Namun, di sisi lain, teknologi-teknologi itu pulalah yang membuat IoT otomotif belum bisa dinikmati secara optimal di tempat-tempat tertentu. Misalnya, tempat yang belum tersentuh jaringan 5G. Tanpa jaringan 5G, pengiriman data tidak akan bisa dilakukan secara optimal.

Misalnya, dalam sistem IoT vehicle tovehicle (V2V), sebuah mobil mengirimkan informasi ke mobil lainnya bahwa telah terjadi kecelakaan sehingga pengendara harus melambatkan laju. Namun, karena koneksi belum memenuhi standar, informasi tersebut bisa jadi terlambat datang. Hasilnya, sistem asisten mengemudi (driving assistance), termasuk di dalamnya rem, pun akan telat bereaksi sehingga pengendara tidak merasakan benefit apa-apa dari IoT ini.

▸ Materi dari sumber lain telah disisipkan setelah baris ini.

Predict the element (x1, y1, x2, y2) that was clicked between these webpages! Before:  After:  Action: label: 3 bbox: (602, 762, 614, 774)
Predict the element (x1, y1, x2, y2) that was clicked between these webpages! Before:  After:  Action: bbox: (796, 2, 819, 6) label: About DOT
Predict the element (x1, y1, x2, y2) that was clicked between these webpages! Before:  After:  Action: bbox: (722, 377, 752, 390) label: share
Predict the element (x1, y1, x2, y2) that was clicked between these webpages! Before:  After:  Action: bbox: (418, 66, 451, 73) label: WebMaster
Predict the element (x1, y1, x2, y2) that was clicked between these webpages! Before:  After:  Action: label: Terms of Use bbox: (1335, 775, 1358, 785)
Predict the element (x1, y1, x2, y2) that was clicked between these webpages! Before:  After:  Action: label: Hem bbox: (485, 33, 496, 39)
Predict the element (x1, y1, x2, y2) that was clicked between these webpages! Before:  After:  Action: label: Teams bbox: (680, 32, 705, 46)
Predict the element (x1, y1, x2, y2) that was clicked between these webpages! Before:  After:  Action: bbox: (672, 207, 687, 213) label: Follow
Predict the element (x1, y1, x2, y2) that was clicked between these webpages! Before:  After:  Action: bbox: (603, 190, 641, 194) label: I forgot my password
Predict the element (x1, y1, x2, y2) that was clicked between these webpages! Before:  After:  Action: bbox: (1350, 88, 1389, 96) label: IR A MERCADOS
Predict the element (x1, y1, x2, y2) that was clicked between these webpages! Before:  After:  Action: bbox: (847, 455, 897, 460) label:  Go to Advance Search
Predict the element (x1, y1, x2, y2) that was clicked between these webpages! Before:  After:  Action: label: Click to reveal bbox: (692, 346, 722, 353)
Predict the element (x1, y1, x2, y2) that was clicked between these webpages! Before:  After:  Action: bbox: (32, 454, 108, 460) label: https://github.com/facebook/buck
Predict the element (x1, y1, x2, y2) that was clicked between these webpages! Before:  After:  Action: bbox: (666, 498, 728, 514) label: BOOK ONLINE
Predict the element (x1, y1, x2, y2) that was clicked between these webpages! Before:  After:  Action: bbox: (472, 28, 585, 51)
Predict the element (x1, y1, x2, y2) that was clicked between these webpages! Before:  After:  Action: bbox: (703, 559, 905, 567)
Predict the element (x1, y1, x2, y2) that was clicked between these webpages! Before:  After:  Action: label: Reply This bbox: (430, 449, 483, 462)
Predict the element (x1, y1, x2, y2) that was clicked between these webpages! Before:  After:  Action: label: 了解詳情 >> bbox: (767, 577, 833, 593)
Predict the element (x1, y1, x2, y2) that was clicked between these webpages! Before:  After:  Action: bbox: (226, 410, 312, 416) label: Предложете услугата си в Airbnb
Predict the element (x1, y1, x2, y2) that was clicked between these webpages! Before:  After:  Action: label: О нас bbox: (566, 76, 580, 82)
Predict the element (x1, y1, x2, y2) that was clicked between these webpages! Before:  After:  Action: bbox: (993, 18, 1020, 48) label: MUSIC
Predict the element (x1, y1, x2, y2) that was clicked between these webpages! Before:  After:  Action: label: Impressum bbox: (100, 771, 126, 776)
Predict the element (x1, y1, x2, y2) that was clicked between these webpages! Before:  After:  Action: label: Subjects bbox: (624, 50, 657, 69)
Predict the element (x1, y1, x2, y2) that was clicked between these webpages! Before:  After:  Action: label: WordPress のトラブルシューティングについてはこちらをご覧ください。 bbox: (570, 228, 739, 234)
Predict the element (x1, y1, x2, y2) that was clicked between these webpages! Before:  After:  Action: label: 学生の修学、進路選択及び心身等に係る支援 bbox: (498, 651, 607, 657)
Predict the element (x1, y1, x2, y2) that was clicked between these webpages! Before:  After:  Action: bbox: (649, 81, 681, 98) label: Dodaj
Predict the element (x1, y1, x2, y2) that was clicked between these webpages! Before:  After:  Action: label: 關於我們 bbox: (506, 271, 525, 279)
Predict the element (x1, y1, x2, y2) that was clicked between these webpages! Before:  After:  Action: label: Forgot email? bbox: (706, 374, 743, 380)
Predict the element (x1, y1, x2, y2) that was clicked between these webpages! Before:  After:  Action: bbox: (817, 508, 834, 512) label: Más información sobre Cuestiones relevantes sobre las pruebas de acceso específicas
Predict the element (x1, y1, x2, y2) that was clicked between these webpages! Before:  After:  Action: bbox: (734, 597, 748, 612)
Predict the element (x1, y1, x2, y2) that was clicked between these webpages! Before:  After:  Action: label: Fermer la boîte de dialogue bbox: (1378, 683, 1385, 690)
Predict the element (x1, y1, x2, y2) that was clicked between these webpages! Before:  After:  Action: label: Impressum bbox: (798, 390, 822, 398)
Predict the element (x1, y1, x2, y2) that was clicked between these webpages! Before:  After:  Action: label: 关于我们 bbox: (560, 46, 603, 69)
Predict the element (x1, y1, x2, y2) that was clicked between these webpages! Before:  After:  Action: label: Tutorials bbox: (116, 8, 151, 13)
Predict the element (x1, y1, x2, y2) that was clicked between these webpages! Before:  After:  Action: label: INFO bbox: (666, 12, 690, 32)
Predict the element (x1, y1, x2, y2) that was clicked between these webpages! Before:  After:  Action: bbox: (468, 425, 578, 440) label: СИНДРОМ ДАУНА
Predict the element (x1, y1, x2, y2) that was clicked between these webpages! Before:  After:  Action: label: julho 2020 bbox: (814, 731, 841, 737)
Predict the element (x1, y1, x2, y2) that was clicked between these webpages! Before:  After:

Masalah lain yang paling krusial adalah keamanan data. Untuk mengoperasikan mobil ber-IoT, seorang pengendara hampir dipastikan bakal menghubungkan ponsel pintarnya dengan sistem bawaan mobil. Di sinilah kemudian rentan terjadi pencurian data pribadi oleh pihak pabrikan.

Kemudian, konsumen juga bisa dirugikan oleh pihak asuransi. Sebelumnya sudah disebutkan bahwa perusahaan asuransi bisa mengetahui bagaimana seorang pengendara memperlakukan mobilnya. Namun, data ini tidak dimiliki oleh pengendara melainkan pihak pabrikan mobil. Maka, saat mengajukan klaim tertentu, seorang pengendara bisa jadi dirugikan oleh minimnya transparansi data penggunaan kendaraan ini.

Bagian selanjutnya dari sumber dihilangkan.